During law school students are introduced to various ways of writing to express themselves appropriately. There is often a legal research and writing program to enlighten students on the way lawyers conduct legal research and the way they analyze and frame legal positions. This includes the way they present their work in writing and in an oral judgment. Usually the experienced is marked by a series of sequences, interrelated exercises which introduces students to legal writing.

To work as an example for legal writing, use a memo or brief you prepared while attending a legal seminar. To showcase your skills use an effective clear language. An interoffice memo or persuasive brief are both acceptable for demonstrating your writing and analysis abilities. There are many types of legal writing and among them include correspondence, motions and briefs or memoranda. These are the most common.

While writing is sensitive to the recipient of your letter or interoffice memoranda. For example, there is no need for excessive legal jargon with a client. It will most likely fly by and they will be left questioning. Be careful to put in the definition of legal terminology in a simple way. The bulk of the correspondence is letters and emails between attorneys or paralegals and clients. Correspondence with businesses, witnesses or agencies are also common.

Pleadings are documents that are generally fact-based and not law based.
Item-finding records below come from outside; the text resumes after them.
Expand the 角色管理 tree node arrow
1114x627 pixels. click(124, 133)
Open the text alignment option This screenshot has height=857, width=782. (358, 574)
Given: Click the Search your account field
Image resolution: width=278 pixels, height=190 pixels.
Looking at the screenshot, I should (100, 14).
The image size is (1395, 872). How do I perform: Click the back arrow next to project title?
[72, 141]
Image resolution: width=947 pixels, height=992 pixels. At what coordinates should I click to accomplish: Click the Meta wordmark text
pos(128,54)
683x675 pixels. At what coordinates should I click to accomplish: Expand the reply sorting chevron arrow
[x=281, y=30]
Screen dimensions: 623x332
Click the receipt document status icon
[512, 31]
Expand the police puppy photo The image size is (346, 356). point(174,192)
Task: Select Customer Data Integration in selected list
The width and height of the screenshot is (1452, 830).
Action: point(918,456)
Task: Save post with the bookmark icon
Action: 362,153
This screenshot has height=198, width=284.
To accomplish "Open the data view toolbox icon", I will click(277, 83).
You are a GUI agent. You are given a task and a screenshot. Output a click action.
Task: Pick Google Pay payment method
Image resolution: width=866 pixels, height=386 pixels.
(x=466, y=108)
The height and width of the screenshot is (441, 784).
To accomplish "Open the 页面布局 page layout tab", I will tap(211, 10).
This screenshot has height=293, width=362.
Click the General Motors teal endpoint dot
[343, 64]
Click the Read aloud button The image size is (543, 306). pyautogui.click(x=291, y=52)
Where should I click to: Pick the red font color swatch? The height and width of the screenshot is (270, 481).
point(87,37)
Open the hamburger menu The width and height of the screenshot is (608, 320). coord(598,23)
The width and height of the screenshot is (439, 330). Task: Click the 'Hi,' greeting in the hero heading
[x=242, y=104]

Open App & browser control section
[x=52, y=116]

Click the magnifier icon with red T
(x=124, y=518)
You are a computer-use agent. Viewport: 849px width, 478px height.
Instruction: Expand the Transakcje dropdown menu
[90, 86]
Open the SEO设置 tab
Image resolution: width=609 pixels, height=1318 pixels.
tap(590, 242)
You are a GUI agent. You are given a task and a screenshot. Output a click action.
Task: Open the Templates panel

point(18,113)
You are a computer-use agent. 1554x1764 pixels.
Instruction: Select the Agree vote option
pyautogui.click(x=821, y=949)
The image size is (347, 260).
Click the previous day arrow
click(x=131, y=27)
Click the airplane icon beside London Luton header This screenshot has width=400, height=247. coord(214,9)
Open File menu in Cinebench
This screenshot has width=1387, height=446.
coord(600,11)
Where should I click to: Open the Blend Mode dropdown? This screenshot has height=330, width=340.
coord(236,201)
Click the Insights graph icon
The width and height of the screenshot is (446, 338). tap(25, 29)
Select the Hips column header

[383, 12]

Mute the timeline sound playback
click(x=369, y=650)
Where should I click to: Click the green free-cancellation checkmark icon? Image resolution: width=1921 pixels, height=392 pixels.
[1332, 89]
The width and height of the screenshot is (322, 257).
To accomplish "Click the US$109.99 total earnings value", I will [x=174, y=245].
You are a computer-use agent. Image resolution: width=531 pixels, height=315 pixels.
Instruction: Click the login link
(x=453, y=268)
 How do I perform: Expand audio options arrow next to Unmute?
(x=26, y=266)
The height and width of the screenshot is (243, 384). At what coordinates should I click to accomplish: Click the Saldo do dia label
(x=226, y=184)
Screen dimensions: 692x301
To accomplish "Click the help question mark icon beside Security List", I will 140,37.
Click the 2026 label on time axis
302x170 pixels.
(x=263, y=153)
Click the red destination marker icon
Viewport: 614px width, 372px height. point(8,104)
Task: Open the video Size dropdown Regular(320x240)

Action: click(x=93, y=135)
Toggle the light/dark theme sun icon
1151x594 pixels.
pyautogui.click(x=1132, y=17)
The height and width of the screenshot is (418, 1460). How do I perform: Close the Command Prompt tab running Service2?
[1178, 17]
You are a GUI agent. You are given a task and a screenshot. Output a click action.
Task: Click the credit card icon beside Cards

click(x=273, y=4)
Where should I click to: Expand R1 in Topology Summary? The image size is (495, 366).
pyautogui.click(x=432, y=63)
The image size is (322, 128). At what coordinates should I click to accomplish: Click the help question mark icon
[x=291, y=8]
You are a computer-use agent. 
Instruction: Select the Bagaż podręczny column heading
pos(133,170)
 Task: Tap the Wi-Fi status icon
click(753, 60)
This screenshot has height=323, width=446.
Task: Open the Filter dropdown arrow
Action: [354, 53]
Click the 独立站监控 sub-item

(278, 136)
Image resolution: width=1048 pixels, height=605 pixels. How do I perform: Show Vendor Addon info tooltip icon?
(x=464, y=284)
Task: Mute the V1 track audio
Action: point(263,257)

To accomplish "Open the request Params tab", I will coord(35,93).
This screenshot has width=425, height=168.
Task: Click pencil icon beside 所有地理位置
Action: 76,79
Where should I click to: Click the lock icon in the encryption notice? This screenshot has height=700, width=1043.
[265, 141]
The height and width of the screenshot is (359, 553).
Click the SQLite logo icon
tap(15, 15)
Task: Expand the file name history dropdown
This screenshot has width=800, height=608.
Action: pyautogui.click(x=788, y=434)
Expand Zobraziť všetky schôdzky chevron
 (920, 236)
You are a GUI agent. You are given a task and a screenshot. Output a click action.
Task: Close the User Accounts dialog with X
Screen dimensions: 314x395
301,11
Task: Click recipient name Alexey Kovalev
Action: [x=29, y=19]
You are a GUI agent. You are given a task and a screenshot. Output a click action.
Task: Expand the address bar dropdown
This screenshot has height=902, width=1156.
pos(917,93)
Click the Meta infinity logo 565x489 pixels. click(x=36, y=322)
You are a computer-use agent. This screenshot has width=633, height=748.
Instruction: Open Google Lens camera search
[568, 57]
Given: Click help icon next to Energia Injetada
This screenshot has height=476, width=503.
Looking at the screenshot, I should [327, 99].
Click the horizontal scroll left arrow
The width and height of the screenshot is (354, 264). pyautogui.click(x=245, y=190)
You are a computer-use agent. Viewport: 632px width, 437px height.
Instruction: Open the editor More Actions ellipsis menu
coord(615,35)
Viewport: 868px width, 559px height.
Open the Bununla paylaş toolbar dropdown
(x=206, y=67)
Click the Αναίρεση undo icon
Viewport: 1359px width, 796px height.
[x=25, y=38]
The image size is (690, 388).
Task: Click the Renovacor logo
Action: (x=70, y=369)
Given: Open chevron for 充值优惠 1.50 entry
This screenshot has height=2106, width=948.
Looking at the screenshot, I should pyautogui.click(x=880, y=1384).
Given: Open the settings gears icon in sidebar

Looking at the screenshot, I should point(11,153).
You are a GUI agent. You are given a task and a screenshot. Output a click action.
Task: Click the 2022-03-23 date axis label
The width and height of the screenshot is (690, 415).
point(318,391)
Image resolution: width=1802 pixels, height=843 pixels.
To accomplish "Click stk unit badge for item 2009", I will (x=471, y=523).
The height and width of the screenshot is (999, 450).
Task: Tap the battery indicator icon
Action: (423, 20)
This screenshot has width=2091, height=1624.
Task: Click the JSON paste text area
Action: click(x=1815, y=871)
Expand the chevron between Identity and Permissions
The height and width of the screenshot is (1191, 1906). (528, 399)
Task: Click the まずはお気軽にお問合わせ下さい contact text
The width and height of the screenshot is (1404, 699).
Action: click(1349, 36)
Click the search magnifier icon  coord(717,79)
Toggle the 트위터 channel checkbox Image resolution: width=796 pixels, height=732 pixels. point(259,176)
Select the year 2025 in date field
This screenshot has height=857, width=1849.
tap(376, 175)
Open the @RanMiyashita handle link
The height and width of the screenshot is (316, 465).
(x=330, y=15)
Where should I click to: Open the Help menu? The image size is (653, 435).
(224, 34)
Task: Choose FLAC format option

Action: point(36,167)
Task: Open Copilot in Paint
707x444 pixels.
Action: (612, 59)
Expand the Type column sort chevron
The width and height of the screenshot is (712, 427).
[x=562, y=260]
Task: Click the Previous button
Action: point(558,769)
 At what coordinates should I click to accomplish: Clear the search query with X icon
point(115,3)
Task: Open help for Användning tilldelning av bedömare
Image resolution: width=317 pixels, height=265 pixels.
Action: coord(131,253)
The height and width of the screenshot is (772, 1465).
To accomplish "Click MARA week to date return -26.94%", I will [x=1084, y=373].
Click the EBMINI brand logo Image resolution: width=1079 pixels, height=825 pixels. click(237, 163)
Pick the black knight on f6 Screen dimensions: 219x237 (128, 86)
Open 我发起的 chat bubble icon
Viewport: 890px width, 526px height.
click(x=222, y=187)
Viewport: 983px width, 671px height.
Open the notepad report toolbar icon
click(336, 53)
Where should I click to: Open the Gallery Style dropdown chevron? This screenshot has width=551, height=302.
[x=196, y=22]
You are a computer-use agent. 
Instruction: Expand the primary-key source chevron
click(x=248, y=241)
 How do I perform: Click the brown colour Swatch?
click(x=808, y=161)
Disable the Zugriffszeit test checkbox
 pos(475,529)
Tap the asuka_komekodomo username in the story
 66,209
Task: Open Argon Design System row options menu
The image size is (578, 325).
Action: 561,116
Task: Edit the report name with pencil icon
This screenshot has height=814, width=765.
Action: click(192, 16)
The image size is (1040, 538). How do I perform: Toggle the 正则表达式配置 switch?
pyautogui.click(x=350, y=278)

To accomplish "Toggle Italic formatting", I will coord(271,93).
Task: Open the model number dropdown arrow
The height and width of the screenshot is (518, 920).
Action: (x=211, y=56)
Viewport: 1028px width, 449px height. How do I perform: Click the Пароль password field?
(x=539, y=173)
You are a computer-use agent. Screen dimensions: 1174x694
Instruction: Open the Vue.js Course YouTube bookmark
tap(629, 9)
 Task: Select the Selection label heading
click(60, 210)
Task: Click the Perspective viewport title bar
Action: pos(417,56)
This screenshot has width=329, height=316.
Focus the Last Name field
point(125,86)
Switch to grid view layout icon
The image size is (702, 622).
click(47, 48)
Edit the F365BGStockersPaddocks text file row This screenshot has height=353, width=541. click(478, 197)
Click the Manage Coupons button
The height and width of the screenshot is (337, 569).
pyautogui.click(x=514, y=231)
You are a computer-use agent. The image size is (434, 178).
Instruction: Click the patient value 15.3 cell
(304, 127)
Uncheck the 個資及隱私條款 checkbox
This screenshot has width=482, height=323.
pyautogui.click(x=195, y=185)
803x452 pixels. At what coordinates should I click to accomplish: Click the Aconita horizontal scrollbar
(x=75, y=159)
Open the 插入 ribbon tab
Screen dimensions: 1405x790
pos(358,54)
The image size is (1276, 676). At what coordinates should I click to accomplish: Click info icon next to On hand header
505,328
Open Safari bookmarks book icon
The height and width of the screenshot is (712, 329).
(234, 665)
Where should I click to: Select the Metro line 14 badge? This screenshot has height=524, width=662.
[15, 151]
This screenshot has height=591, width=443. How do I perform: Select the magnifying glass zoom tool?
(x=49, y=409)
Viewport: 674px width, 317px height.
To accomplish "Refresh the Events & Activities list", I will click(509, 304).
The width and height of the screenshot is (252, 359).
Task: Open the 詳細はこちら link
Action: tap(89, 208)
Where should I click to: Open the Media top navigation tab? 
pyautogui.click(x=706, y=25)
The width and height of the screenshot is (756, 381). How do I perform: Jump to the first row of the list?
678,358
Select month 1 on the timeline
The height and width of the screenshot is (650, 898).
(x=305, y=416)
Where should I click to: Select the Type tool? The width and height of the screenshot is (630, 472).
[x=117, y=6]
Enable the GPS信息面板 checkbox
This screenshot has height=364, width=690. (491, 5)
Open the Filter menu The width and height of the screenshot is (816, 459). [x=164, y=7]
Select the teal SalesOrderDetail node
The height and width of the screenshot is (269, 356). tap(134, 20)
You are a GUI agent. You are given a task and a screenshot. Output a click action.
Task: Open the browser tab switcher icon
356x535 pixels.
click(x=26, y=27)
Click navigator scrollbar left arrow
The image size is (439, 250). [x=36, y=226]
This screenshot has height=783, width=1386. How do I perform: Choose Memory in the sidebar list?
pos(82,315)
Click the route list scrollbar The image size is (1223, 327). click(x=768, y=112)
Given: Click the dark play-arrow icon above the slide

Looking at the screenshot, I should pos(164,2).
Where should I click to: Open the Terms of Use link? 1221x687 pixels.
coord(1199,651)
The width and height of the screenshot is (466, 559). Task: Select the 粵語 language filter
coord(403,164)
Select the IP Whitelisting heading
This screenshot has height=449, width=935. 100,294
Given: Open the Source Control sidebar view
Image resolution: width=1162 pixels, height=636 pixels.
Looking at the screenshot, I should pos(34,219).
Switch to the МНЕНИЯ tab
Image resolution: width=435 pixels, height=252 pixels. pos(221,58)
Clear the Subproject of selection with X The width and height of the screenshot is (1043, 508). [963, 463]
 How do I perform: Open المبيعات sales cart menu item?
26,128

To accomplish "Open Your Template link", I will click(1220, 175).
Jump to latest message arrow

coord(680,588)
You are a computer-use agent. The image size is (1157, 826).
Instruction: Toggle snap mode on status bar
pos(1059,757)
The writer prepares documents that lay out specific facts which support his or her position in litigation or a criminal proceeding. In order for a plea to succeed the law must eventually be proven to apply to the client’s situation. Discovery is another document that is also fact-based, not law based. The primary purpose of discovery is to expose facts that are relevant to the litigation. To showcase what really happened or what the witness intends to say during trial.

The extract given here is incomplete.